How to Actually "Upgrade" Your Guitar Wiring
What does "Upgrade" mean, and how do you actually “upgrade” your electronics?
I guess before we really dive deep, we should really define what Upgrading means in this particular usage. Upgrading in its simplest term is to “Improve from the Existing” which truthfully is a subjective improvement.
The hard part is from a mainstream perspective in the guitar world the term “upgrade” is peak clickbait marketing. You can’t find many things whether they are or are not an improvement that don’t use the term. The meaning is so diluted in the electronics world that in a lot of cases you are actually downgrading.
So how do you know when you are actually upgrading in the guitar electronics world?
First things first. You must accurately assess your current set up. It is way too easy for people to instantly blame everything on “bad or cheap parts” when those parts actually have more to do with durability than sound. Overall, the sound of your instrument solely has to do with the artistic design choices your manufacture chose when designing your instruments circuit.
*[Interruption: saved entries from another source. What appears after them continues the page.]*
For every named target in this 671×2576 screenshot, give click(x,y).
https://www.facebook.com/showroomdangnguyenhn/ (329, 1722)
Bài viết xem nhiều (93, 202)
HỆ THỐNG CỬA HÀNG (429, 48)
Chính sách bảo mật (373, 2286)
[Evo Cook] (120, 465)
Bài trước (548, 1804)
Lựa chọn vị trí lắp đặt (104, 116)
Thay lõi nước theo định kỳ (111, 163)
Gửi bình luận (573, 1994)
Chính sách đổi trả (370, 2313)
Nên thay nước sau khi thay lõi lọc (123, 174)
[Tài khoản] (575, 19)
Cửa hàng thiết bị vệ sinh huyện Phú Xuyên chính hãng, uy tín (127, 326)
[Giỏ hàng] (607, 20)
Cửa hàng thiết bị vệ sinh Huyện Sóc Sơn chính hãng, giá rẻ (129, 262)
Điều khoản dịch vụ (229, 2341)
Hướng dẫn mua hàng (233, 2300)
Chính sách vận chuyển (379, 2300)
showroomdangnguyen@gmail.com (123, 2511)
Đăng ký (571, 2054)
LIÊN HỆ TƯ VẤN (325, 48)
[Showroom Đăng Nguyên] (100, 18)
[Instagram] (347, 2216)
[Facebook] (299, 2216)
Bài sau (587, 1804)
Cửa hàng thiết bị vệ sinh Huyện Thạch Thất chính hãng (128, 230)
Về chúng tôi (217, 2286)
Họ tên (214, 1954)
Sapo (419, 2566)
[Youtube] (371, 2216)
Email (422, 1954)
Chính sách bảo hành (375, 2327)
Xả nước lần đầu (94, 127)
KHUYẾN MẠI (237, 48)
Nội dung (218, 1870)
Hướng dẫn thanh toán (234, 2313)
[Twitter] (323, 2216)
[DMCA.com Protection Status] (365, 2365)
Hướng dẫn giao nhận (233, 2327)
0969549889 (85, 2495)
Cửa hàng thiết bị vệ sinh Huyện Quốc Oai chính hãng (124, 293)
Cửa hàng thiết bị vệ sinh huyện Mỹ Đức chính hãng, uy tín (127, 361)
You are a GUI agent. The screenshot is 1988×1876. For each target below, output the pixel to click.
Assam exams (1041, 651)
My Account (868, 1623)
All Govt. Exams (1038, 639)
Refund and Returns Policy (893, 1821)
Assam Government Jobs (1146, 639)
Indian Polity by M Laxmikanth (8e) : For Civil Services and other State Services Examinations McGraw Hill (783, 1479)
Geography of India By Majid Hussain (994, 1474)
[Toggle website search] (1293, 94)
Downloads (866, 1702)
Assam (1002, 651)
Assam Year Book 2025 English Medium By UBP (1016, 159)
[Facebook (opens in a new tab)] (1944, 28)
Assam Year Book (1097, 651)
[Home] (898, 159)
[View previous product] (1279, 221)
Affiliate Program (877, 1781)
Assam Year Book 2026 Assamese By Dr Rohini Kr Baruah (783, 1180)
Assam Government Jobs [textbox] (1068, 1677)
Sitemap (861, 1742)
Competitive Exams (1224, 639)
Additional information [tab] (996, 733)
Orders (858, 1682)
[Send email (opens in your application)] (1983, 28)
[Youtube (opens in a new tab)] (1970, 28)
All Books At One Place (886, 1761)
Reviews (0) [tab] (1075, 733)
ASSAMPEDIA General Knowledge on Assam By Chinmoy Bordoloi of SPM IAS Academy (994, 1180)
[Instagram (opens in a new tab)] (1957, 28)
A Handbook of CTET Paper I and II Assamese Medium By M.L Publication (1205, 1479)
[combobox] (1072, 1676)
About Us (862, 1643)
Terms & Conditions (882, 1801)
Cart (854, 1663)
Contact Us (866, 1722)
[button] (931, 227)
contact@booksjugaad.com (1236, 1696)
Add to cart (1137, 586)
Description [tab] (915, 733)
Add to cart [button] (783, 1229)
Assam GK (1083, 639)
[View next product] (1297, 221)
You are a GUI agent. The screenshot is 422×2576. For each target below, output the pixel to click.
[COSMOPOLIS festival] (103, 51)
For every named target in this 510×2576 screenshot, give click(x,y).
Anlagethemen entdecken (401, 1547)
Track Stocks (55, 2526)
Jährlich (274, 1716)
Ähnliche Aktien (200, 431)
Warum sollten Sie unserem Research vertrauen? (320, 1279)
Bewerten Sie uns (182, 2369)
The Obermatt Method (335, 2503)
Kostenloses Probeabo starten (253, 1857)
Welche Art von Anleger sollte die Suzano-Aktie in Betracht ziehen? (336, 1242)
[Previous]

So, when you want to change this, the best and easiest way is to narrow down what you want to change.
Do you hate the overall sound, or do you wish it had a little more clarity, or compression. Is the Audible taper good on the volume or tone? Do you wish you had a little bit more high end as you decreased the volume? Or, take it from a different perspective, maybe you love everything stock about your instruments sound but want a few more sound options from your pickups?
Each answer to these questions will narrow what you want to do from a circuit design standpoint.
- You hate the overall sound. Get new pickups. Don't think about a "style" but more about the EQ
- Want a little more clarity, or compression? Keep everything about your current circuit the same but change the pot value, higher if you want more clarity, or lower if you want more compression. - Learn more about this here
- Do you hate how the audible taper sounds? Try a different pot manufactures taper. (Not to be confused with an audible taper) Say your current set up has a linear volume, try an audio. Just beware of those selling “True Vintage correct” tapers as that’s more of a marketing gimmick in the passive circuit realm. - Learn more about this here
- Hate how the circuit sounds at lower volumes? Try a different filter circuit. Most current instruments feature a Modern low pass. So, changing to a high pass like Volume Bleed or 50s wiring can improve how your pickups sound at lower levels. - Learn more about this here
- Like everything stock about your current set up but want to improve or refresh the durability? Take notes of how your instrument circuit was designed. What values the pots or caps are. What pot manufacture taper did they use on every control. What filter circuit did they use. Once you find out all this information. Find parts that meet the same specs, but look for ones that have a "higher rated life" - Learn more about what make part high quality here
- Like everything stock about your current set up but want more sounds? Just like 5 get all the basics defined and then add on top of it. Adding things like Series, Phase, Coil cutting, etc can keep the same stock functionality but add a couple extra sounds.